The limitations of our study were its small number of participants and single center analysis. A large number of participants are necessary to validate our results. In addition, there is no universal gold standard technique for injecting botulinum toxin into the LES. Various researchers have used different techniques.(23,28) A previous study has reported that relapse of symptoms was evident in 19% of patients who received two injections of 100 U compared with 47% and 43% in the single 50 U and 200 U groups, respectively.(28) Further studies are required to validate botulinum toxin injection for achalasia and establish an adequate method of injection.

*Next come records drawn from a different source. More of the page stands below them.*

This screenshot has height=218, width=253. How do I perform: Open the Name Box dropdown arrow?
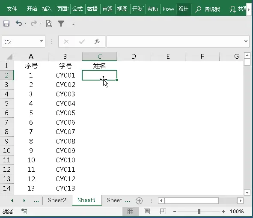(x=41, y=42)

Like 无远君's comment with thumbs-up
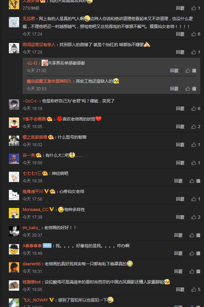pos(195,34)
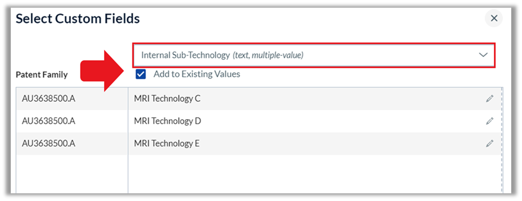Edit the MRI Technology C value

click(x=489, y=99)
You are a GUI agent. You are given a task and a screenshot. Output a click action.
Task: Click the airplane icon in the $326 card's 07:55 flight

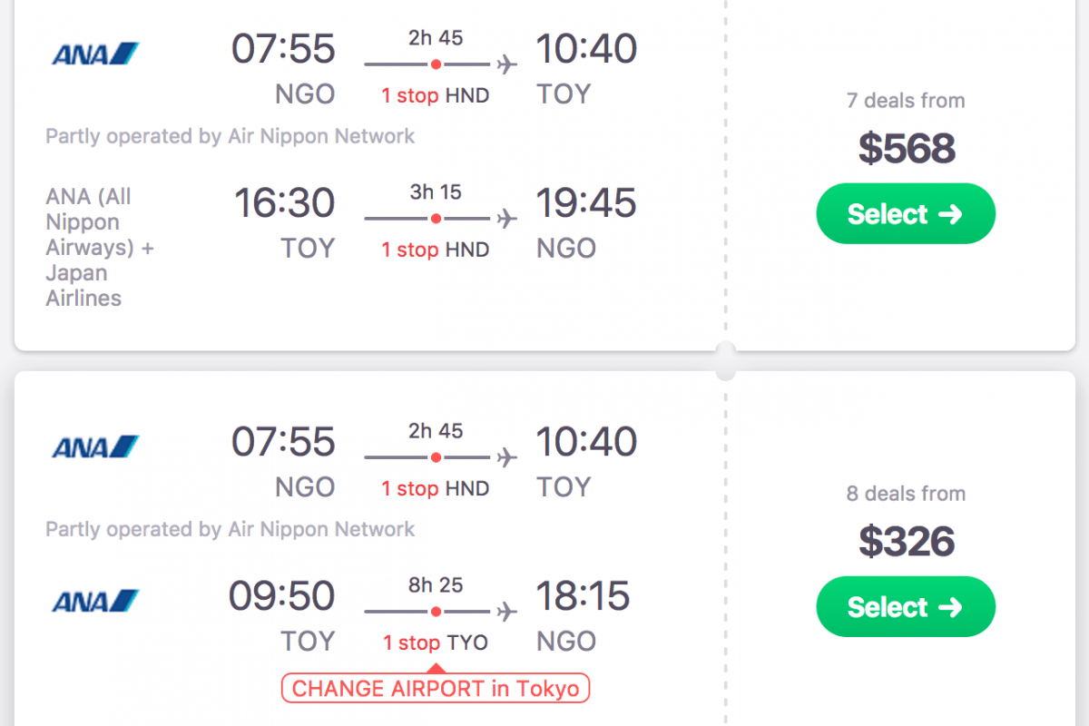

In conclusion, botulinum toxin injection for achalasia was safe and effective, with few complications in Japanese patients. Therefore, botulinum toxin could be one of the less invasive treatment modalities for esophageal achalasia in Japan.
Acknowledgments
This research did not receive any specific grant from any funding agency in the public, commercial, or not-for-profit sector.
Abbreviations
- BTX
botulinum toxin
- LES
lower esophageal sphincter
- LESP
lower esophageal sphincter pressure
- LHM
laparoscopic Heller myotomy
- PD
pneumatic dilation
- POEM
per-oral endoscopic myotomy
- VAS
visual analog scale
Authors’ Contributions
Guarantor of the article: Daisuke Yamaguchi, MD. Specific author contributions: Principal investigator, subject recruitment, subject evaluation, data collection and manuscript preparation: Daisuke Yamaguchi; manuscript preparation and statistical analysis: Nanae Tsuruoka, Yasuhisa Sakata, Ryo Shimoda, Kazuma Fujimoto, Ryuichi Iwakiri.
Conflict of Interest
No potential conflicts of interest were disclosed.